Alkyne metathesis: A new tool for the self-assembly of complex molecular architectures

炔复分解：复杂分子结构自组装的新工具

• 批准号: 1940702
• 金额: --
• 依托单位: University of Edinburgh
• 依托单位国家: 英国
• 项目类别: Studentship
• 财政年份: 2017
• 资助国家: 英国
• 起止时间: 2017 至 无数据
• 项目状态: 已结题
• 来源: https://gtr.ukri.org/projects?ref=studentship-1940702
• 关键词: Alkyne; metathesis; new; tool; self

Project Aims:To exploit this highly convergent modular synthetic strategy through the synthesis of heteroaryl analogues ofthe disorazoles, termed "hetero-disorazoles", positioning alkyne metathesis as an important tool in this field(catalyst design optimised in collaboration with Prof. A. Furstner, Max Plank Institute, Mulheim, Germany).Be inspired in our choice of hetero-disorazole targets by rigorous in silico studies to show which analogueshave the highest predicted dimer/monomer and head-to-tail/head-to-head alkyne metathesis coupling ratios(molecular modelling conducted in collaboration with Prof. J. Goodman, University of Cambridge).Access a new class of disorazoles which are not covered by the patent literature and which might be morestable, more synthetically tractable and have enhanced therapeutic potential (phenotypic and RPPA assaysconducted in collaboration with Prof. N. Carragher at the Edinburgh Cancer Research Centre).Combining in silico design with experimental validation, this project will demonstrate that Mo-catalysed alkynemetathesis can be used as an effective tool for the rapid self-assembly of complex macrocyclic architectures ofpharmaceutical interest.

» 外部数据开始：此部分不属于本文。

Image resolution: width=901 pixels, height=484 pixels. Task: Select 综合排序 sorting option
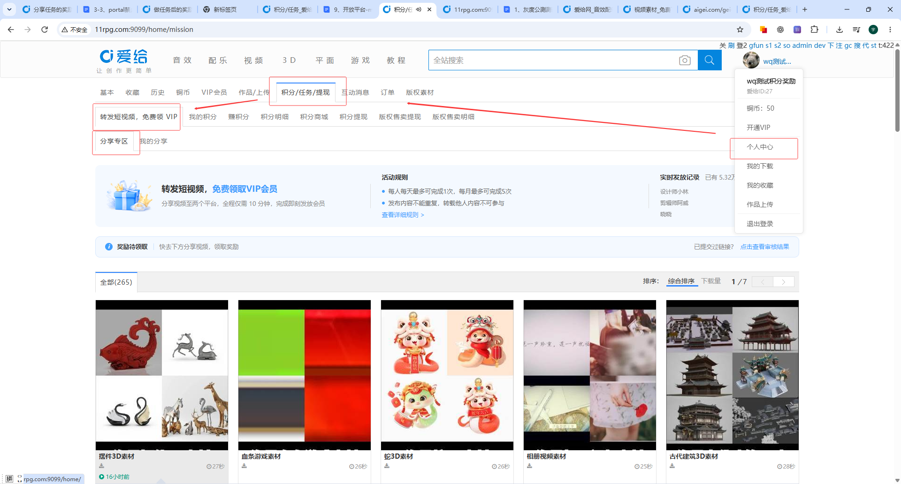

项目目标：开发这一高度收敛的模块化合成策略，通过合成双氮唑的杂芳基类似物，将炔的复分解反应定位为该领域的重要工具(与德国穆尔海姆Max Plank研究所的A.Furstner教授合作优化的催化剂设计)。通过严格的计算机研究启发我们选择杂二唑类化合物，以显示哪些类似物具有最高的预测二聚体/单体和头到尾/头到头的烯烃复分解反应偶联比(与J.Goodman教授合作进行的分子模拟，获得一类新的二唑类化合物，专利文献没有涵盖这些化合物，它们可能更稳定，更容易合成，并具有增强的治疗潜力(表型和RPPA分析与爱丁堡癌症研究中心的N·卡拉格教授合作进行)。这个项目将结合硅胶设计和实验验证，证明钼催化的烷基化合物可以作为一种有效的工具，用于快速自组装具有药用价值的复杂大环结构。